» SET EXERCISE: Rewrite all of the material below with "dropdown" swapped for "drop-down menu", changing nothing else, and leave out the pictures.

» WORKING DATA:
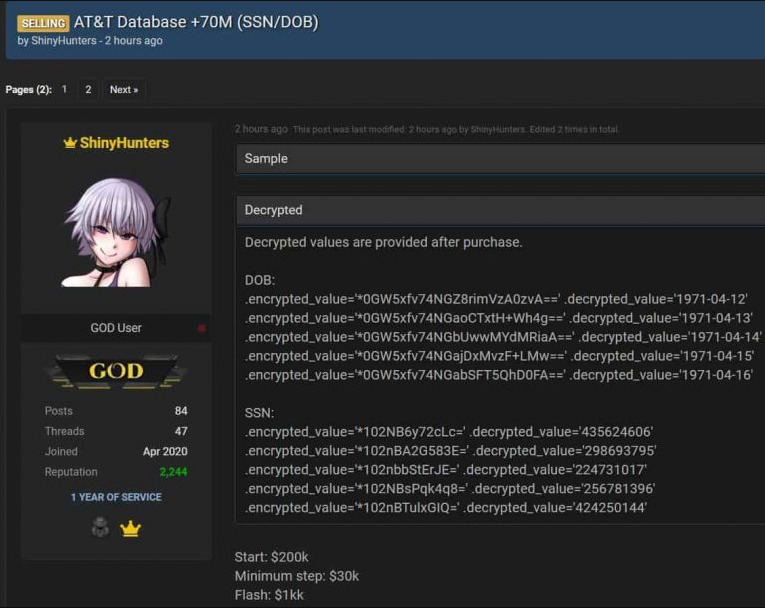Image resolution: width=765 pixels, height=608 pixels.
Task: Expand the Sample spoiler section
Action: point(500,158)
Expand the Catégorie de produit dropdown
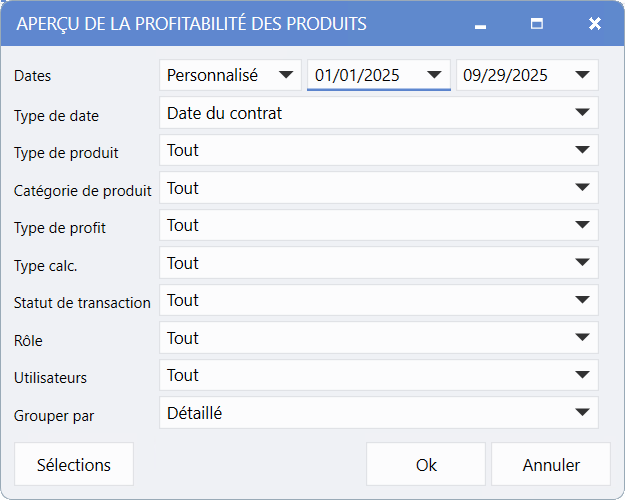Image resolution: width=625 pixels, height=500 pixels. (x=582, y=188)

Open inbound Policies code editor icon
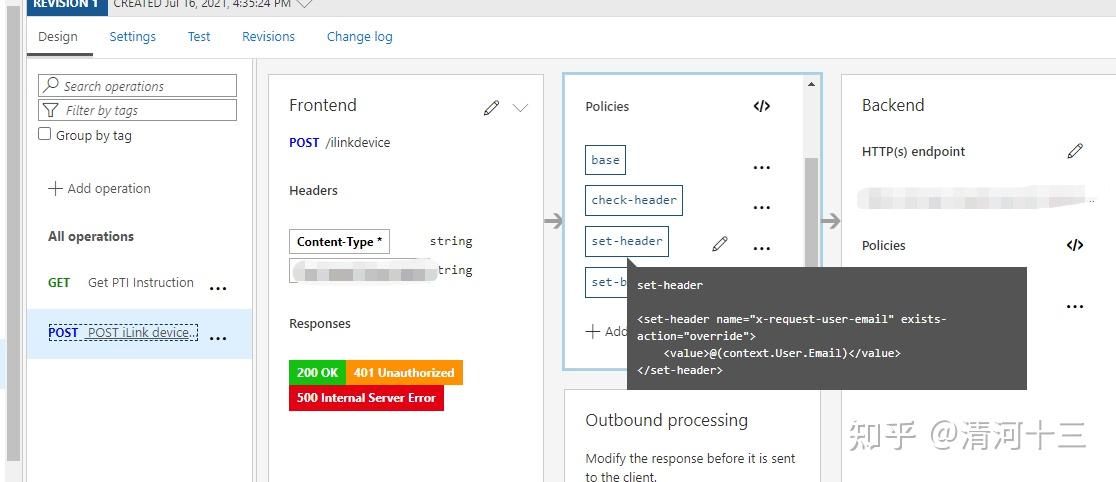[x=762, y=106]
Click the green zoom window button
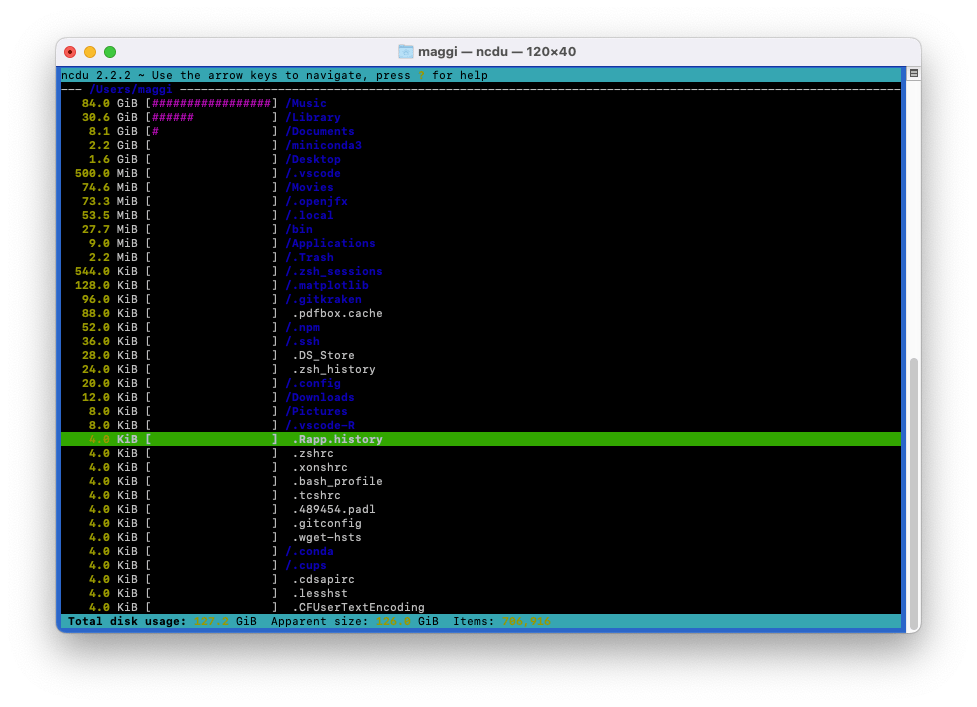This screenshot has height=707, width=977. coord(110,52)
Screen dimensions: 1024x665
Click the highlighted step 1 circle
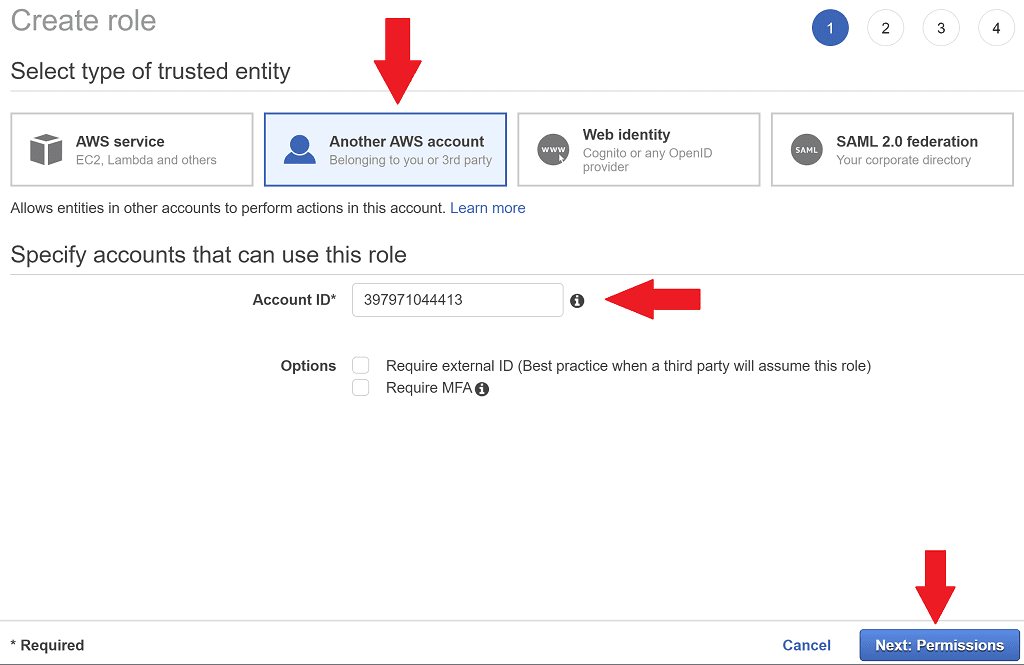830,28
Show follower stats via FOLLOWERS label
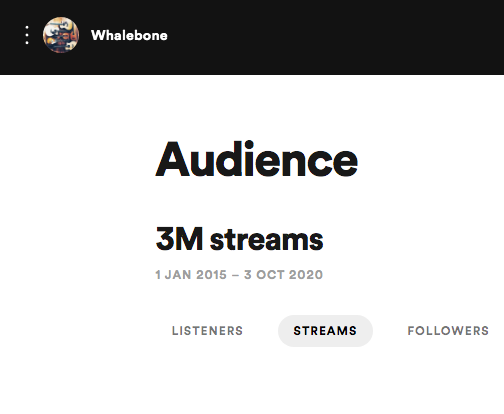The height and width of the screenshot is (414, 504). click(x=448, y=331)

» EXPECTED ANSWER:
Image resolution: width=765 pixels, height=608 pixels.
Task: Expand the Sample spoiler section
Action: point(500,158)
Expand the Catégorie de produit drop-down menu
Image resolution: width=625 pixels, height=500 pixels. (x=582, y=188)

Open inbound Policies code editor icon
[x=762, y=106]
Click the green zoom window button
This screenshot has height=707, width=977. coord(110,52)
Screen dimensions: 1024x665
Click the highlighted step 1 circle
830,28
Show follower stats via FOLLOWERS label
The height and width of the screenshot is (414, 504). click(x=448, y=331)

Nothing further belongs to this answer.